Ultimately, America’s position in the international system is a question of its power, purpose, and provision of goods that benefit allies and other nations, as well as such component systems as the global commons. The U.S. now faces a world in which some of its weightiest historical missions of previous years have been largely accomplished. But it remains preeminent and indispensable, the only power with the ability and willingness to accomplish certain things that are vitally necessary for the continued function of the international system.
In today’s “unipolar” or “uni-multipolar” world, being a good global citizen for the U.S. will increasingly entail assembling and working with coalitions, and even to encourage other nations to engage in positive leadership of their own. The former is the very essence of the U.S. Maritime Strategy ; the latter is the essence of Washington’s encouraging Beijing to act as a “responsible stakeholder.” Recognizing that China is an increasingly powerful state that desires to build great power status and play an important role on the world stage, Washington rightly suggests that the U.S. and other nations will recognize China in this regard in proportion to the contributions that it makes to the public good. Or, as the concept is expressed in the popular American movie ‘Spiderman’, “With great power comes great responsibility.”
Conclusion
As we move further into the twenty-first century, it will increasingly be an Asia-Pacific century. Several trends seem likely to define the emerging international system, and America’s role within it. China is clearly poised to play an important role in the region and the world even as the U.S. does as well; Washington and Beijing must come to terms with their unprecedented coexistence as great powers. Fortunately, Washington is well-placed to turn these challenges into opportunities, provided that it pursues intelligent, pragmatic policies and works well with a growing network of allies, friends, and partners—including, in many areas, China.

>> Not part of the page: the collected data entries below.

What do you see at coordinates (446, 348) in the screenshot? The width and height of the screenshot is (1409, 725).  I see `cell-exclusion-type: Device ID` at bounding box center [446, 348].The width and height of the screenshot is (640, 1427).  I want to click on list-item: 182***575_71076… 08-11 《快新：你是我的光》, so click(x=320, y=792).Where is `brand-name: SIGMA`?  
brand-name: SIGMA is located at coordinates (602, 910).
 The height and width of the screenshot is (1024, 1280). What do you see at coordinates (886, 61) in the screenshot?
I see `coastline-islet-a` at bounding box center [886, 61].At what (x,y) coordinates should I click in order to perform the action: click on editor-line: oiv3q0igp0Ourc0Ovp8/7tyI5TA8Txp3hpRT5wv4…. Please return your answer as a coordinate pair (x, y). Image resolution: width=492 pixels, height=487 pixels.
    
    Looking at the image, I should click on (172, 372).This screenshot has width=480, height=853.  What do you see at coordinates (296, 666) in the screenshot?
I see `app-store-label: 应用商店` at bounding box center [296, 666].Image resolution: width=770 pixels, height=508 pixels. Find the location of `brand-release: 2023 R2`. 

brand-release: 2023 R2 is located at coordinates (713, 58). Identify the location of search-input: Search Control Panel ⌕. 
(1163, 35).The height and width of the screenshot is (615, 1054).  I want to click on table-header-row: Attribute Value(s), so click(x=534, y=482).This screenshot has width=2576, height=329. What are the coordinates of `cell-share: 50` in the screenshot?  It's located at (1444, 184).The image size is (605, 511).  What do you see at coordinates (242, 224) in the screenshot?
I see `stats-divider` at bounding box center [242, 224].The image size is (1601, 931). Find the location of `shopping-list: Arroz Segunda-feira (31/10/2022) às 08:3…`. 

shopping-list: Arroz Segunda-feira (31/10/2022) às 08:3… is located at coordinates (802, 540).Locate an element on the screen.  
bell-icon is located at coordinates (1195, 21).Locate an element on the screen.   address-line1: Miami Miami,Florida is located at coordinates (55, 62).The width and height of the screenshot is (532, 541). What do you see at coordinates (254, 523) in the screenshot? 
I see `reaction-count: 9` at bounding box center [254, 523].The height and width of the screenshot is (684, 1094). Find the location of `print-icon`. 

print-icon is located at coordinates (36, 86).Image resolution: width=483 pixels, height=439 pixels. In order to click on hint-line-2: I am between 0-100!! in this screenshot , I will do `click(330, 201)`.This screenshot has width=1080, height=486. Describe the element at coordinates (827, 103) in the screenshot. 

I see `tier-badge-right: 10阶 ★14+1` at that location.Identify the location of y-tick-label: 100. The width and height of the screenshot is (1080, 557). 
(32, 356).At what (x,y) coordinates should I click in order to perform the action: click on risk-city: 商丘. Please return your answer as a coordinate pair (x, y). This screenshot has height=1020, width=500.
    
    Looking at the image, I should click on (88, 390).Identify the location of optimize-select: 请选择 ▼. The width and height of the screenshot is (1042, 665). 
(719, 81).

For the foreseeable future, then, a key question is to what extent the U.S. and China will be willing to cooperate in the Far Seas, even as their relationship suffers from profound strategic distrust and they experience strategic friction in the Near Seas. Washington seems open to such a bifurcated approach, but it remains uncertain whether Beijing will embrace it given historical sensitivities, nationalism, and possible erosion of economic growth as a source of CCP legitimacy. China, for its part, lacks aspirations or capability to dominate the Far Seas for the foreseeable future, but appears already to be seeking influence in the Near Seas and the East Asian region sufficient to achieve veto power over major activities there that it believes inimical to its core interests and security. The U.S., meanwhile, is a status quo power that is strongly committed to maintaining the existing global system, which could not be sustained in its present form if China carved out a zone of exceptionalism in the Near Seas. Current trends suggest that Beijing’s growth in capabilities, while extremely dynamic of late, will slow; while Washington’s strengths, while not unchallenged as before, will endure to a considerable extent. The two great Asia-Pacific powers must thus continue to manage a difficult relationship in the Near Seas, even as they enjoy significant prospects for achieving competitive coexistence more generally.